We went to see Poor Things at the cinema. The Odeon cinema about five minutes’ walk away would have been more convenient, but they now have a completely opaque and unconscionably expensive pricing structure. When tickets came up at £30 for two, including £2 of booking fees, we decided to go to the Peckhamplex instead, where it cost less than half that.

The downside was that we had to cycle there on a very windy evening. We didn’t get the worst of Storm Isha in London, but it was still blustery enough that a large piece of flying cardboard hit me in the face. (I’m fine, apart from a slight bruise on by nose.)

I have previously read and enjoyed Alasdair Gray’s novel Poor Things, and I like Yorgos Lanthinos’s work, so I had high expectations.

I loved the film, but it’s a very different story, and if you hoped for a strict adaptation you might be disappointed. There are many smaller alterations to the characters and plot, and I felt that it was a pity that it had lost its Glasgow setting, but the biggest change is to reality itself. The novel ends with Victoria’s testimony which refutes most of the preceding events, whereas the film presents everything as real within an unreal world.

In some respects, it reminds me of The Adventures of Baron Munchausen (1988) by Terry Gilliam, in its absurdity and hyperreality, but I think it’s ultimately a more successful film.

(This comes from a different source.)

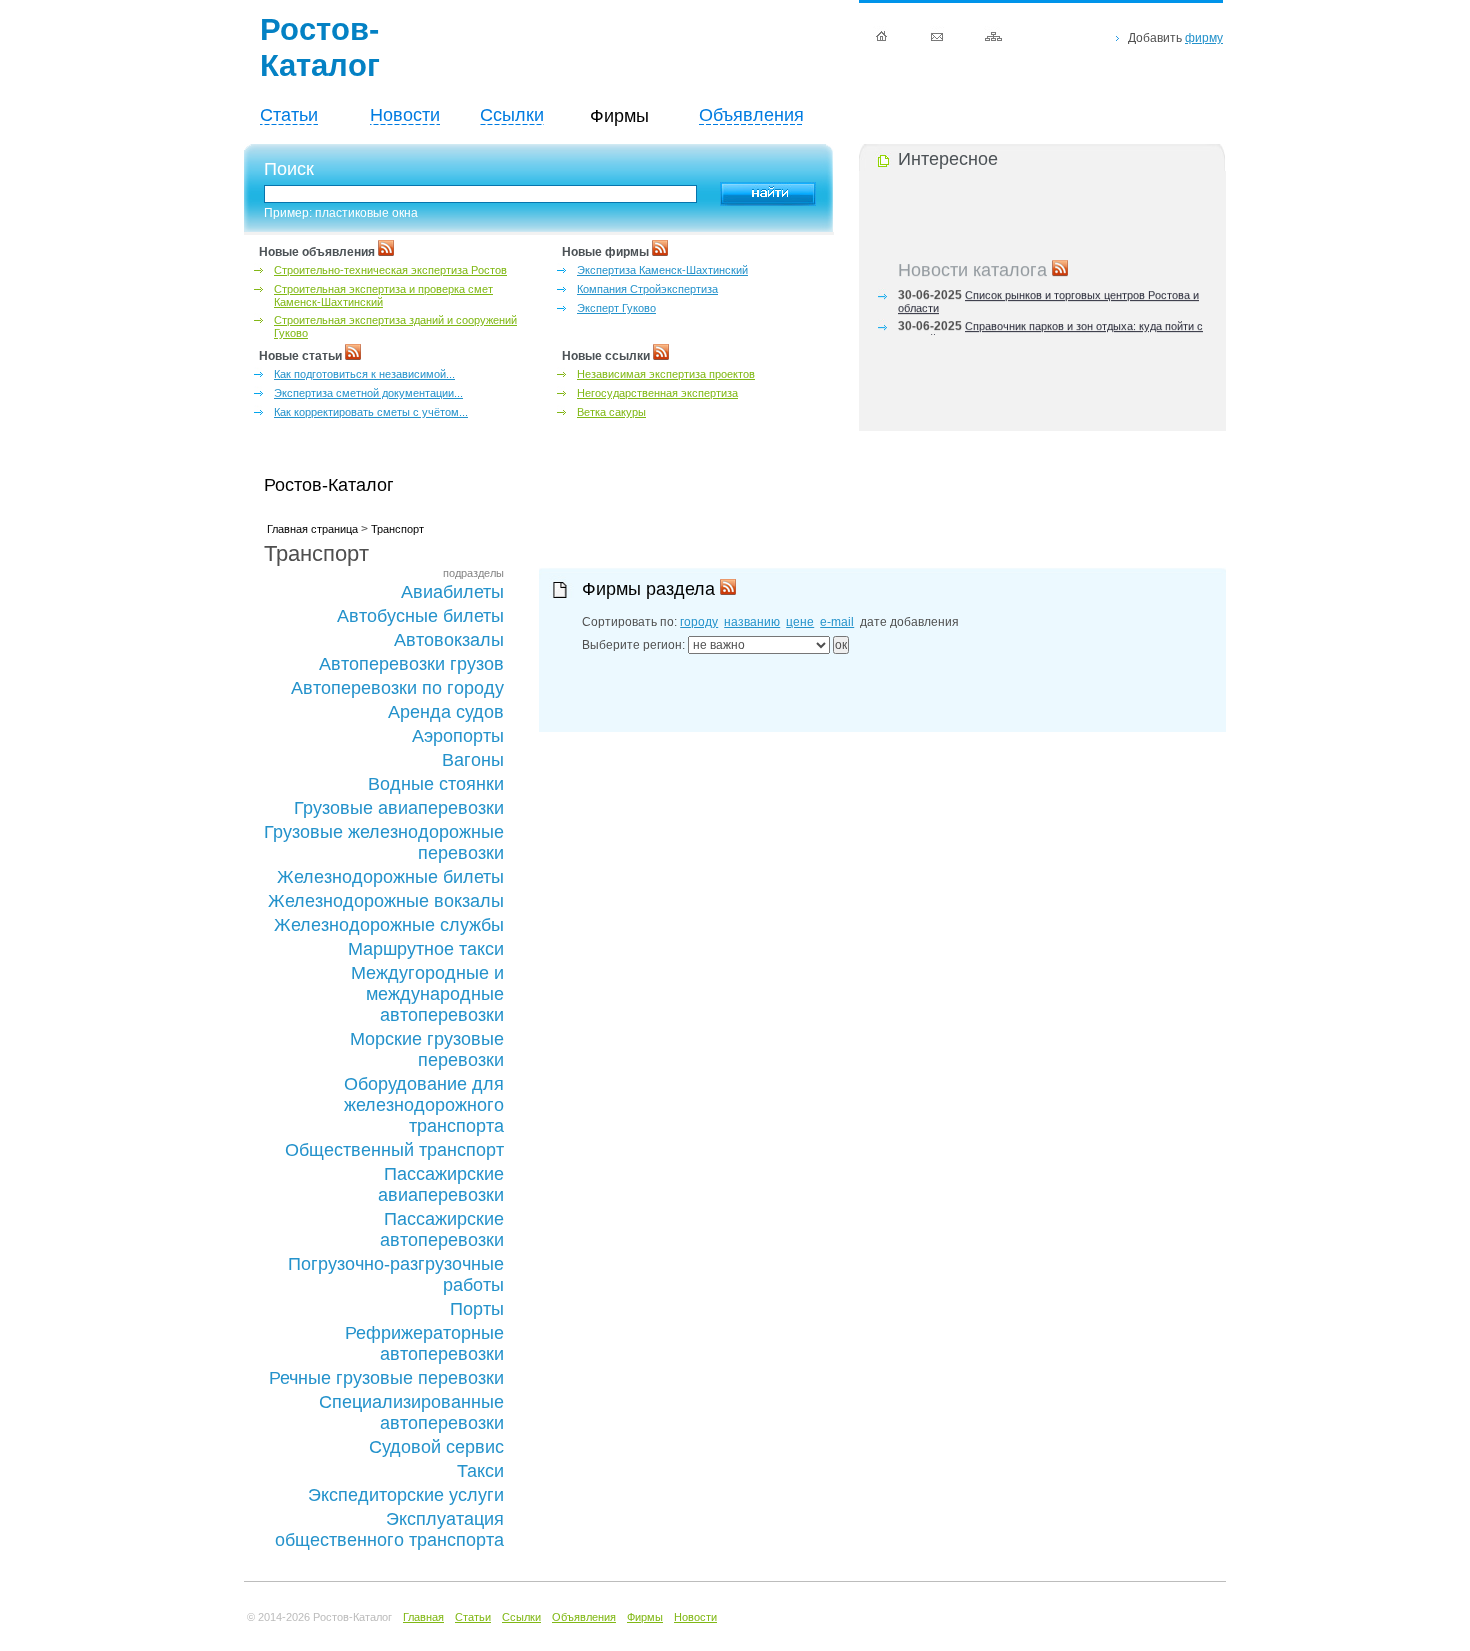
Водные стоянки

I finally overcame the bug that had been impeding my progress. I found the solution – or, at least, a workaround – in a comment on a closed GitHub issue from 2013.

It was a race condition.

I restrung my tenor ukulele. It was strung with nylgut strings and they always lacked the sparkle and vivacity I wanted. The ukulele should sound lively, I feel. After watching many comparison videos, I bought a pack of Martin M620 fluorocarbon strings and fitted those instead. They sound much better to me, and more like the sound I was looking for. I’m delighted with the result, and consider it £9 well spent.

Nylgut is a nylon string carefully developed to sound like stretched entrails. Fluorocarbon is really just fishing line. Sometimes less is more.

My word of the week is zythepsary. It’s not useful, apart from for the kind of self-congratulatory joke that no one will understand (“You couldn’t organise a Bacchanal in a zythepsary”), but I like how it sounds.